[start of ENTRIES PROVIDED]

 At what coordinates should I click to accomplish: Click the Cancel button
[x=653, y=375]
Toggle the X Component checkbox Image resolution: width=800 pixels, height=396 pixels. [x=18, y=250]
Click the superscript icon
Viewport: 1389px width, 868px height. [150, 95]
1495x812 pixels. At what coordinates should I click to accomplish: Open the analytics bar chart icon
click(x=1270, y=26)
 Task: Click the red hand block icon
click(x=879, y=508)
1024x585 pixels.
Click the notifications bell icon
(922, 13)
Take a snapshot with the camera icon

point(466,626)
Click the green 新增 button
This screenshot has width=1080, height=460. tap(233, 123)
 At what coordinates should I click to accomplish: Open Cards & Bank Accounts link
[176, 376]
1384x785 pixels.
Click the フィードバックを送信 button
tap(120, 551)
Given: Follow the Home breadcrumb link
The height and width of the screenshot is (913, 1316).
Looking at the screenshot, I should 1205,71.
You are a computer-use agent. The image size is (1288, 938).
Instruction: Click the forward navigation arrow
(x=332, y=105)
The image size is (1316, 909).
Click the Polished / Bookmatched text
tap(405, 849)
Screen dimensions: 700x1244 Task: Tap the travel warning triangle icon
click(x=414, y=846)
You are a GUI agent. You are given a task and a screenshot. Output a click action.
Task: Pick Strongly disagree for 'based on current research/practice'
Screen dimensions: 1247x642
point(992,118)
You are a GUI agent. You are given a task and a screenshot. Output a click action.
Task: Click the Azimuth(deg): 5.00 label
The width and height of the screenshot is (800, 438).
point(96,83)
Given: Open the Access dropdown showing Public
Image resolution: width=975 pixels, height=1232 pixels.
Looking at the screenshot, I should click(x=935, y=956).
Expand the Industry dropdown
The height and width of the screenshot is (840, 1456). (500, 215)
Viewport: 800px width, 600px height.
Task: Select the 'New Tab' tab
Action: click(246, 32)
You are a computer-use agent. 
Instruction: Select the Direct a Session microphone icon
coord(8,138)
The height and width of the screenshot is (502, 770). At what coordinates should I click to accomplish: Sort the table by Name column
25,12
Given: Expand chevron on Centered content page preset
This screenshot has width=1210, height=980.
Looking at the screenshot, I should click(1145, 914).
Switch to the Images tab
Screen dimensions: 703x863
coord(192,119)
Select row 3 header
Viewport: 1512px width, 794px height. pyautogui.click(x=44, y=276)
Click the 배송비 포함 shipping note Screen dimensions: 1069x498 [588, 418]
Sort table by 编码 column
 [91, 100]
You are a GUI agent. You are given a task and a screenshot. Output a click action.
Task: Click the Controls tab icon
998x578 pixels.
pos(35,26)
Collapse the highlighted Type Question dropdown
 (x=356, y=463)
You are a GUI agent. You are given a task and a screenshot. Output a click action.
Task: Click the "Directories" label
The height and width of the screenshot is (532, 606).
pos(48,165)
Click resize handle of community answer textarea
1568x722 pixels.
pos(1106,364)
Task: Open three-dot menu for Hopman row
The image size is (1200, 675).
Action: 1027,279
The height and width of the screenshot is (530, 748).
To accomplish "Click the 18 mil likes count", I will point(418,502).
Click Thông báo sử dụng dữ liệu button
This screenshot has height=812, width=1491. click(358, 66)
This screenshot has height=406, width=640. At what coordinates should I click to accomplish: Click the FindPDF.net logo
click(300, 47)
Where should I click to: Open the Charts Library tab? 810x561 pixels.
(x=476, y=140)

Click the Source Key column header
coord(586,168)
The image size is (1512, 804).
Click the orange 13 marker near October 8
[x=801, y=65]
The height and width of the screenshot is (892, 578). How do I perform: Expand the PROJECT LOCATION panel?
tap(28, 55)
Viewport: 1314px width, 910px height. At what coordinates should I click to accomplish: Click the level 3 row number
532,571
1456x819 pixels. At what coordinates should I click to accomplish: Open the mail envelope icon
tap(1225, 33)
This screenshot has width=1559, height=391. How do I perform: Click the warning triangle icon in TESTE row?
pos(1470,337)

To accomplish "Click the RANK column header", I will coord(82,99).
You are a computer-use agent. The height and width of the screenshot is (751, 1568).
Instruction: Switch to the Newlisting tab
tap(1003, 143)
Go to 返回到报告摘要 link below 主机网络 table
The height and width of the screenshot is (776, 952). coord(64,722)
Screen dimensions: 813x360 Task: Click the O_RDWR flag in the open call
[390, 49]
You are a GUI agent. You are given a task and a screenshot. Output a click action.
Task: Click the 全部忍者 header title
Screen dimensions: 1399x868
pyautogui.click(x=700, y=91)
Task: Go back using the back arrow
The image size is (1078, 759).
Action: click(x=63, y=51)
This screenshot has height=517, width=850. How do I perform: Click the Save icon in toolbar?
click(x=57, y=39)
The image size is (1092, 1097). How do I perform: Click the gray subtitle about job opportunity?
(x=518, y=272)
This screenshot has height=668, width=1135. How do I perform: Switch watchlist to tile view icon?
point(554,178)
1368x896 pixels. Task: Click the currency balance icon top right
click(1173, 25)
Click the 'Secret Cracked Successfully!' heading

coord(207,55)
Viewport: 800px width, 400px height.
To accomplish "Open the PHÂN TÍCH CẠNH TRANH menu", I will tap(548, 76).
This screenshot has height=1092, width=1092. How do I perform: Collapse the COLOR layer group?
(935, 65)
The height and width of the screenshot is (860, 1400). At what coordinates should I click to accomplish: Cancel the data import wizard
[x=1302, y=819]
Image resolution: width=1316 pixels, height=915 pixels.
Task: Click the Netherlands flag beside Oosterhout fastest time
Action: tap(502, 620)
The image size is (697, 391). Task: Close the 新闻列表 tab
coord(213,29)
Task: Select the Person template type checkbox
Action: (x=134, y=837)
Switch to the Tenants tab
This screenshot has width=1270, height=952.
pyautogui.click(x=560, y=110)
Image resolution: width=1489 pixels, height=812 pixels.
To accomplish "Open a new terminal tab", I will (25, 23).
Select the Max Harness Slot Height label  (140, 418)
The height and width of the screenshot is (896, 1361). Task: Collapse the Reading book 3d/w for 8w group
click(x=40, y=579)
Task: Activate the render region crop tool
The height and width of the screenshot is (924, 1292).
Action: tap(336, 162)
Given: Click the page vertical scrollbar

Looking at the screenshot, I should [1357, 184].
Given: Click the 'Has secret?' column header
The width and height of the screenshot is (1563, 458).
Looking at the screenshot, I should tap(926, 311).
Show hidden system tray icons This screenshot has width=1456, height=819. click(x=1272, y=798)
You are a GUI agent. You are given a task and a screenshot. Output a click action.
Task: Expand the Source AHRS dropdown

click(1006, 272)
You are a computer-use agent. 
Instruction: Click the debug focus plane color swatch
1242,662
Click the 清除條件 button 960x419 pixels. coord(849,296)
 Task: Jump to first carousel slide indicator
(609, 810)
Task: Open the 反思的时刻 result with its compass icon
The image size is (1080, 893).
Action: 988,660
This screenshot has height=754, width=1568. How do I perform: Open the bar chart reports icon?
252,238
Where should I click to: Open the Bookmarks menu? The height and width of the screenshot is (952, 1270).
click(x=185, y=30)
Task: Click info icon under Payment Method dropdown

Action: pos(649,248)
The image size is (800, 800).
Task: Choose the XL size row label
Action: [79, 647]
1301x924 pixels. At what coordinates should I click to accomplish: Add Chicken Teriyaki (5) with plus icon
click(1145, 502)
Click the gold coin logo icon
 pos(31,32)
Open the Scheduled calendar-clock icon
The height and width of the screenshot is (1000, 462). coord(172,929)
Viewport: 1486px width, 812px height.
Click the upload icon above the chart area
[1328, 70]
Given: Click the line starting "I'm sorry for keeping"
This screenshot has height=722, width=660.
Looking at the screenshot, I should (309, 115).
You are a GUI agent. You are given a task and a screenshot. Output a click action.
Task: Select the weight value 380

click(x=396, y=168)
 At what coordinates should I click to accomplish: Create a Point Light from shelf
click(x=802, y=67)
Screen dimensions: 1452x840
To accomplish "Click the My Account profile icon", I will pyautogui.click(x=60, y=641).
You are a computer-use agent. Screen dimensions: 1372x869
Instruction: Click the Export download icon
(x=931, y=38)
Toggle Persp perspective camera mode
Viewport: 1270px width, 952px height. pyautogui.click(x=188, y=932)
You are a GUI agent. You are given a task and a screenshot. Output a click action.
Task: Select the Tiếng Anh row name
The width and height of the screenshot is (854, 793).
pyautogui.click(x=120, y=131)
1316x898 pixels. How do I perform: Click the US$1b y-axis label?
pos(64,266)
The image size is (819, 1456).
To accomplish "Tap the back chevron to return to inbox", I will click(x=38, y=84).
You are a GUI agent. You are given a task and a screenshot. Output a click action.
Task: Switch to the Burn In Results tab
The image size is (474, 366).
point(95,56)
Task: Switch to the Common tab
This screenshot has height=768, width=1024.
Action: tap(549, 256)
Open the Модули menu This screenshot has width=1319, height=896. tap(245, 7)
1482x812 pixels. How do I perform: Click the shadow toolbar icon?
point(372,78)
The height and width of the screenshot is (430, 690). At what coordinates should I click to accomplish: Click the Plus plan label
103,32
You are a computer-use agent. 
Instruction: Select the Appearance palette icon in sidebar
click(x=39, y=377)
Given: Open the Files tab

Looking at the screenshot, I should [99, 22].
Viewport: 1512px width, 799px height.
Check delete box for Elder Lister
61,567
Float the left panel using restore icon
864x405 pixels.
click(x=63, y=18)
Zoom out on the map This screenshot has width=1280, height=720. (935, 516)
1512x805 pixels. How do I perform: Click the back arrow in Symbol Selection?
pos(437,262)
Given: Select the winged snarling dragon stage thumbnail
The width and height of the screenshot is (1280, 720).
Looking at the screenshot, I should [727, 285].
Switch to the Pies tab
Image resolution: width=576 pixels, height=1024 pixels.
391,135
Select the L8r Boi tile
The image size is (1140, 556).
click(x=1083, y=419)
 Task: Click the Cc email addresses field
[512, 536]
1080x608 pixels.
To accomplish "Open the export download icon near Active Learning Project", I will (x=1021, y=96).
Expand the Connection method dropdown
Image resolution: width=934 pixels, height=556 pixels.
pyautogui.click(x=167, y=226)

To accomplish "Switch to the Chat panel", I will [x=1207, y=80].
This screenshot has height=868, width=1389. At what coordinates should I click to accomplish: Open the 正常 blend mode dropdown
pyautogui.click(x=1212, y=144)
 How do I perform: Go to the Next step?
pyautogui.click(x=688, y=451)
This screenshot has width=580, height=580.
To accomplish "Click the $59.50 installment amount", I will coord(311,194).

[end of ENTRIES PROVIDED]

SHORT PROBLEM: Edit the items from the beginning through the line that contains "click(x=879, y=508)", replacing "Cancel button" with "Close button" and leaving everything else unchanged. Give only those lines.

THE RESULT:
 At what coordinates should I click to accomplish: Click the Close button
[x=653, y=375]
Toggle the X Component checkbox Image resolution: width=800 pixels, height=396 pixels. [x=18, y=250]
Click the superscript icon
Viewport: 1389px width, 868px height. [150, 95]
1495x812 pixels. At what coordinates should I click to accomplish: Open the analytics bar chart icon
click(x=1270, y=26)
 Task: Click the red hand block icon
click(x=879, y=508)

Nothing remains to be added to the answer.